What Biden’s not saying about Social Security and Medicare
President Biden has scored a clear political win in his argument with Republicans about Social Security and Medicare. Some Republicans want to trim these safety-net programs for seniors, which are a large portion of federal spending and growing larger. Biden skewered those budget hawks during his February 8 State of the Union speech and has continued to throw Republicans off-balance by portraying them as heartless toward seniors.
It's shrewd politics. Social Security and Medicare are among the most cherished government programs, and Biden is likely to win points with seniors by aggressively defending them. But Biden is glossing over a giant looming problem with both programs, which is that they’re unsustainably expensive and the single-largest financial problem the US government faces.
What Biden will never say is that Republicans have a point. Various Republican proposals to cut Social Security and Medicare benefits largely seek to stop the two programs from devouring an ever-growing amount of federal tax revenue. Some are not so much programs as off-the-cuff remarks Republicans have made pointing out that the benefit programs for seniors are heading toward insolvency. A group of about 150 House Republicans has suggested raising the eligibility age for both programs to help keep them funded.
The financial vulnerability of Social Security and Medicare is not an ideological matter. It’s economic reality. Both programs are funded by dedicated taxes that will soon generate less revenue than the programs require. Government analysts think Medicare could begin to run short of money by 2028. Social Security could run short by 2034. The programs won’t die if the money runs short. But if nothing changes, there will only be enough money to cover about 80% of current benefits and that will decline over time.

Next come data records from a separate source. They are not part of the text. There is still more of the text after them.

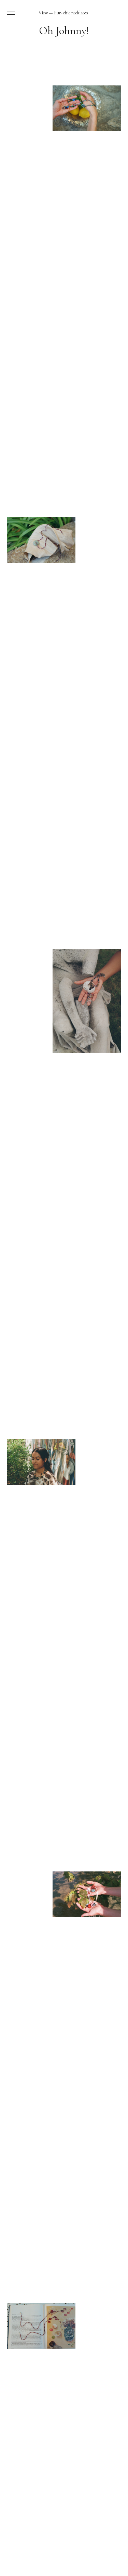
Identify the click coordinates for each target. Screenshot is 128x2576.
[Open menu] (12, 13)
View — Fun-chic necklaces (63, 13)
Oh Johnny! (64, 30)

The real disagreement between Democrats and Republicans is how to shore up both programs so they don’t run out of money. Biden, the man with many plans, wants to raise taxes on incomes above $400,000. Republicans oppose just about any new taxes, so their approach generally starts with reining in eligibility and trimming benefits. It’s popular to demand that the wealthy finance benefit programs for ordinary people, as Biden does. But there’s also a solid argument for reducing the spending of both programs before they devour the federal budget.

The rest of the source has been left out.